CVE-2024-49803: 
IBM Security Verify Access (formerly ISAM) vulnerability analysis and mitigation

IBM Security Verify Access Appliance versions 10.0.0 through 10.0.8 contains a critical vulnerability (CVE-2024-49803) that was disclosed on November 29, 2024. The vulnerability allows a remote authenticated attacker to execute arbitrary commands on the system by sending a specially crafted request (IBM Advisory).

The vulnerability is classified as an OS Command Injection (CWE-78) vulnerability, specifically involving improper neutralization of special elements used in OS commands. It has received a CVSS v3.1 base score of 8.8 (High) with the vector string CVSS:3.1/AV:N/AC:L/PR:L/UI:N/S:U/C:H/I:H/A:H. This indicates that the vulnerability can be exploited over the network, requires low attack complexity, needs low-level privileges, and doesn't require user interaction (NVD).

The successful exploitation of this vulnerability could result in high impacts on confidentiality, integrity, and availability of the affected system.
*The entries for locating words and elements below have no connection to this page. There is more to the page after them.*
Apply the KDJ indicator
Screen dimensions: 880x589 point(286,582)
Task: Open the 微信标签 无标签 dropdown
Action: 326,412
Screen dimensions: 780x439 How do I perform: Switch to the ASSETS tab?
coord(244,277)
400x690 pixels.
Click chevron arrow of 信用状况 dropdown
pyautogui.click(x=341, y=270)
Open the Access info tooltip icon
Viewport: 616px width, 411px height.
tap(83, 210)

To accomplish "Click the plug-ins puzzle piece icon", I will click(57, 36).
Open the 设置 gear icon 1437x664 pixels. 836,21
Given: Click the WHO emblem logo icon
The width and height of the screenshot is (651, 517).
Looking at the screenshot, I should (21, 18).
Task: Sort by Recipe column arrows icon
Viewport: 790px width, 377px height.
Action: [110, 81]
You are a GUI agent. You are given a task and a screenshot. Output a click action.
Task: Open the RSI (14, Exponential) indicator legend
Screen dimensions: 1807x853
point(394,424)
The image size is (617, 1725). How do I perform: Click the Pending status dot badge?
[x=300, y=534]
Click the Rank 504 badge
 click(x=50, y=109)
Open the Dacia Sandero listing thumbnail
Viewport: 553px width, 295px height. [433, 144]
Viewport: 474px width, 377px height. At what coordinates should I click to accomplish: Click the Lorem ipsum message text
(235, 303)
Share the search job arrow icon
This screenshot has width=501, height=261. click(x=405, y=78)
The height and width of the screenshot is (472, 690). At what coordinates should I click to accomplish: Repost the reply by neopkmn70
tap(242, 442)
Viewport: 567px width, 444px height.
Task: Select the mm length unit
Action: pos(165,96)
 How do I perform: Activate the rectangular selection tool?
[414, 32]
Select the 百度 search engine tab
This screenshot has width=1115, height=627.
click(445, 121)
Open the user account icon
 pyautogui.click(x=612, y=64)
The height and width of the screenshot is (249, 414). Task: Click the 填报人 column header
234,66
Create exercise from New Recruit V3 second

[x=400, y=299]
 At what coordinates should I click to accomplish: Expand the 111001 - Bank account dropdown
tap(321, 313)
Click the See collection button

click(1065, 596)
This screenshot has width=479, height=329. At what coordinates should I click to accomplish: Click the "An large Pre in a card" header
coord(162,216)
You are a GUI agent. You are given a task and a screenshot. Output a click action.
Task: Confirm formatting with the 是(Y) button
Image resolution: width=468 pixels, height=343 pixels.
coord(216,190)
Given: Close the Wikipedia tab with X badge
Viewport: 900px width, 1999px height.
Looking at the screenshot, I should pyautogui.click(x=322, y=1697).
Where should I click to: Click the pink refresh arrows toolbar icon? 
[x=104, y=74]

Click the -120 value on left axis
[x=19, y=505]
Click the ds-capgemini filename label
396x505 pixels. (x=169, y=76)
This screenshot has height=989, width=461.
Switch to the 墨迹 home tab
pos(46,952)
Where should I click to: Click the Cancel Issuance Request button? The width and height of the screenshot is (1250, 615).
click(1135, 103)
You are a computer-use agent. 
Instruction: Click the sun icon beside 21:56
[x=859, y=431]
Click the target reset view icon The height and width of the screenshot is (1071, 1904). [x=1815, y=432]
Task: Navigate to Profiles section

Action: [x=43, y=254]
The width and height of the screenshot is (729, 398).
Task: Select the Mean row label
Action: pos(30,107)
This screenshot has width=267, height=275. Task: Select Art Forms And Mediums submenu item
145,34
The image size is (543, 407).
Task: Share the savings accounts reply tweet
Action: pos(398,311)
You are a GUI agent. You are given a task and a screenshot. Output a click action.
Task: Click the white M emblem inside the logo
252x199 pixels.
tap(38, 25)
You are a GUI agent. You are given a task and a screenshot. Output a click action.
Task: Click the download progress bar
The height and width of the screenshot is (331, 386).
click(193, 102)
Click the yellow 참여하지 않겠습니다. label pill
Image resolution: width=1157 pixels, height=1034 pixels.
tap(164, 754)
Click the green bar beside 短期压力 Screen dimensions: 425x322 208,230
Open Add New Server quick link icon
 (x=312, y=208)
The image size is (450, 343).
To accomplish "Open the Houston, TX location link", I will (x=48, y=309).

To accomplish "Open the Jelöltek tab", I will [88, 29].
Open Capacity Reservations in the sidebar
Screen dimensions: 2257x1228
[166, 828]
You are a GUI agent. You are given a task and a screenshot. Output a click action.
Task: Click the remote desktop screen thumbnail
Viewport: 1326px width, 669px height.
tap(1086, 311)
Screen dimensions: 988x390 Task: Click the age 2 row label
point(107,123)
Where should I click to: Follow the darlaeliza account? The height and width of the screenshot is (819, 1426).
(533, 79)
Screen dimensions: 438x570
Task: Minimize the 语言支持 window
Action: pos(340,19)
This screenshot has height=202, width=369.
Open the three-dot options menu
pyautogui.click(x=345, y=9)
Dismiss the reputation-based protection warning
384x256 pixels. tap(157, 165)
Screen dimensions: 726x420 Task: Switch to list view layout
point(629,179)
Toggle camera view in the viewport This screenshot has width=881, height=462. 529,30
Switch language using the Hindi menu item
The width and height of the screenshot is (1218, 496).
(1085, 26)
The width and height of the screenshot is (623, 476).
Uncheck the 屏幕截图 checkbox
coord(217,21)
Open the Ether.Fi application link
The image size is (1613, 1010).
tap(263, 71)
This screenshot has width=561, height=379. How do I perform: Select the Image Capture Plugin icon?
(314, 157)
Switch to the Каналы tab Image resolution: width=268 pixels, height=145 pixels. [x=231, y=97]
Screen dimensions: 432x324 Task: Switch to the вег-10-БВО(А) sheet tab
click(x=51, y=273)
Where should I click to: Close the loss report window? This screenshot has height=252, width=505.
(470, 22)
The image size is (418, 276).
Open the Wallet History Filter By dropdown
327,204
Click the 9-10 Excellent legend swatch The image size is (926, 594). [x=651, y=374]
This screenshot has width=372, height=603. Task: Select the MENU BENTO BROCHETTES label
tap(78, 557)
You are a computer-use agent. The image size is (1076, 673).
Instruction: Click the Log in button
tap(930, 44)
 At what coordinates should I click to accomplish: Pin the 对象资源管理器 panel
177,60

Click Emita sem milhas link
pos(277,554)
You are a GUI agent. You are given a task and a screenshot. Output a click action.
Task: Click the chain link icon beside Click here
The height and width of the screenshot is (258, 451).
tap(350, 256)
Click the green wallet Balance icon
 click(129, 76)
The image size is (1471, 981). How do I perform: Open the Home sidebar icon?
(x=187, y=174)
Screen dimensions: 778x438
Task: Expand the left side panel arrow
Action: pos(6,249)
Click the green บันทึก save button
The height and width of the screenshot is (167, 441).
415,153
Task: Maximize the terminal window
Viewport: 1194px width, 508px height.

An attacker could potentially execute arbitrary commands on the system, leading to complete system compromise (IBM Advisory).

IBM has released a fix for the vulnerability. Users of IBM Security Verify Appliance versions 10.0.0 through 10.0.8 IF1 should upgrade to version 10.0.8-ISS-ISVA-FP0002. No workarounds are available for this vulnerability, making the patch installation critical (IBM Advisory).

The vulnerability was reported to IBM by security researchers Antonin B., Christophe S., and Ianis Bernard from the NATO Communication and Information Agency (IBM Advisory).